On Thursday night, a North Korean defectors' group sent 20 balloons carrying some 300,000 leaflets, U.S. dollars and USB sticks containing a hit K-drama and songs across the border in the border city of Paju -- the latest in a series of tit-for-tat leaflet campaigns between the two Koreas.
North Korean defector Park Sang-hak, who has been leading an anti-Pyongyang leaflet campaign, has vowed to continue sending propaganda leaflets to the North until North Korean leader Kim Jong-un apologizes for the North's sending of trash-carrying balloons to the South.
"It is natural that there would be something trouble to happen as they did again what they had been urged not to do," Kim Yo-jong said in a statement carried by the North's official Korean Central News Agency, an indication that the North will launch more trash-carrying balloons to South Korea.
North Korea sent more than 1,000 trash-carrying balloons toward the South in recent weeks in retaliation for South Korean activists' leaflet campaigns.
In retaliation, South Korea resumed loudspeaker broadcasts on June 9 for the first time in six years.

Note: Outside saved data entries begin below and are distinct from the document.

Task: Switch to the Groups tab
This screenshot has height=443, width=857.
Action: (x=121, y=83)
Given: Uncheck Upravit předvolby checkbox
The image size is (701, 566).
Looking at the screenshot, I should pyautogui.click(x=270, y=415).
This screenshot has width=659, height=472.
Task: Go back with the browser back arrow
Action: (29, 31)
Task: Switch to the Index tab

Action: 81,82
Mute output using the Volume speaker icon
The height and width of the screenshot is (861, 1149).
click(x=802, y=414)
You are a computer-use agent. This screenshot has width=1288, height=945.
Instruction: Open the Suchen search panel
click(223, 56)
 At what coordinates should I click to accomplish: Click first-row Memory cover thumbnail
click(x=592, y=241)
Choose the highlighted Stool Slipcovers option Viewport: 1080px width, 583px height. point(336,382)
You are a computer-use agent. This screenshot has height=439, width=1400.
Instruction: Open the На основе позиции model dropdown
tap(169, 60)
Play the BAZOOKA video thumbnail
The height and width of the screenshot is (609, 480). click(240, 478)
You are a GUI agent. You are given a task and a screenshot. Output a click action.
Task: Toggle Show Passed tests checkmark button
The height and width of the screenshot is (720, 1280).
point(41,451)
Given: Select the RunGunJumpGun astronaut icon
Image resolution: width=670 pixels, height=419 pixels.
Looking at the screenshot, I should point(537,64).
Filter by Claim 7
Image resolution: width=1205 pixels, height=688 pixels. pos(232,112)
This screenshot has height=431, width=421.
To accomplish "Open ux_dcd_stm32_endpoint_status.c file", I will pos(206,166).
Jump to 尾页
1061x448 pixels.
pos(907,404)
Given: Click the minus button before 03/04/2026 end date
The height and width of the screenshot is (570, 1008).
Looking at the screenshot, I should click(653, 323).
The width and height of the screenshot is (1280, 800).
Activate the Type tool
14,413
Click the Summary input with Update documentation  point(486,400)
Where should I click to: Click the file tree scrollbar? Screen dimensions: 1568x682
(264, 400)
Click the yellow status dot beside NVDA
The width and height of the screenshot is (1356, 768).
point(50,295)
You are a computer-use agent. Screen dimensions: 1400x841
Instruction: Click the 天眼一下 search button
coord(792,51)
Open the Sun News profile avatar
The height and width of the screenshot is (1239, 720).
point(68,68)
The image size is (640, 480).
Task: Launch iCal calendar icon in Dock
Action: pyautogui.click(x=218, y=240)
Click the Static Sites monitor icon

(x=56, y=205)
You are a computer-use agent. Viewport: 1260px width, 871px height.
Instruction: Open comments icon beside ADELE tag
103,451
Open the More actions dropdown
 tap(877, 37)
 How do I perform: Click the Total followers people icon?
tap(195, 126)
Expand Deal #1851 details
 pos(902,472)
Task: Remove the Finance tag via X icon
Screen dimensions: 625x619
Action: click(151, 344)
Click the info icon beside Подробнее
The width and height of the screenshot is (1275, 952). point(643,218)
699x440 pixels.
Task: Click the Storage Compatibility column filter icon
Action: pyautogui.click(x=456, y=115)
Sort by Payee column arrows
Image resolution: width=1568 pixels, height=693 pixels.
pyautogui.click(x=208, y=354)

But it did not turn on the loudspeakers the next day in an apparent bid to prevent the situation from spiraling out of control.
For years, North Korean defectors in the South and conservative activists have sent anti-Pyongyang leaflets to the North via balloons to help encourage North Koreans to eventually rise up against the Kim family regime.
North Korea has bristled at the propaganda campaign amid concern that an influx of outside information could pose a threat to the North Korean leader.